Lo primero que hice al notar la superficie del agua fue dar una gran bocanada de aire, sin pararme más de medio segundo a abrir los ojos para situar la orilla del río. Salvo que, cuando salí, no había ningún río. Es más, no había cerca de mí un milímetro de tierra.

Un pálpito en mi corazón me dio la horrible intuición de que si me quedaba un segundo más en el agua, esa cosa iba a volver, esta vez enfurecida. Y se aseguraría de matarme mucho antes de que yo pudiera hacerle otro arañazo. Divisé en el horizonte el único montículo de tierra al que alcanzaba mi vista: era un acantilado. Y nadé a todo lo que dio mi cuerpo, desesperado por volver a tocar algo sólido, aunque luego no tuviera más remedio que quedarme pegado a la pared del acantilado como un lagarto en verano.

Tenía la misma sensación que un niño tiene la primera vez que se adentra más de lo debido en el mar, se asusta al sentir algo rozar su pie y comienza a bracear hasta la costa: sentía que me estaba persiguiendo un tiburón. Aunque la realidad era muchísimo más aterradora, puesto que no tenía ni idea de qué era aquello que me quería muerto, ni por qué su mano era humana.

No sé cuánto tiempo estuve nadando, pero me dio la sensación de llegar al acantilado en menos tiempo del que habría necesitado normalmente. De todas formas, no lo pensé: frente a mí se alzaban un conjunto de rocas que sobresalían del océano, lo suficientemente grandes como para subirme y quedarme sentado ahí hasta que ideara otro plan para sobrevivir.

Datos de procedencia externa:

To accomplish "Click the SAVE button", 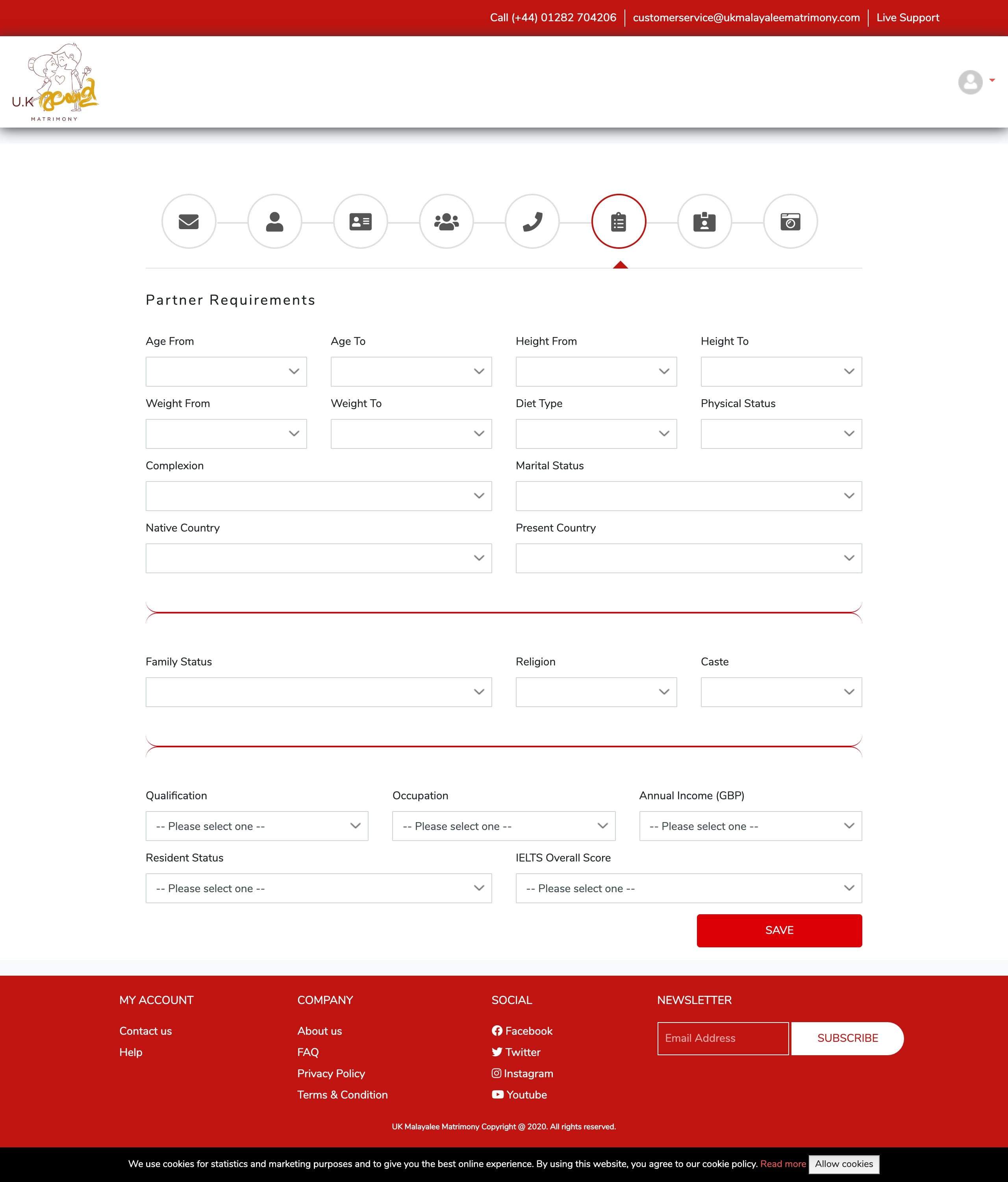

Rodeé la primera, que estaba cubierta de musgo y era demasiado pequeña, y me adentré un poco más hasta llegar a una que quedaba en el centro de las demás, pero algo al fondo, cerca del acantilado. Me debió de dar seguridad, porque no me importaron nada los rasguños que me hacía al escalar ni los resbalones que me di, haciéndome golpear desde la barbilla hasta la frente en la roca. Conseguí subir. Me arrastré hasta el centro, lo más alejado de cualquier extremo posible, y miré a mi alrededor esperando ver de nuevo esa mano surgir de la espuma y las algas.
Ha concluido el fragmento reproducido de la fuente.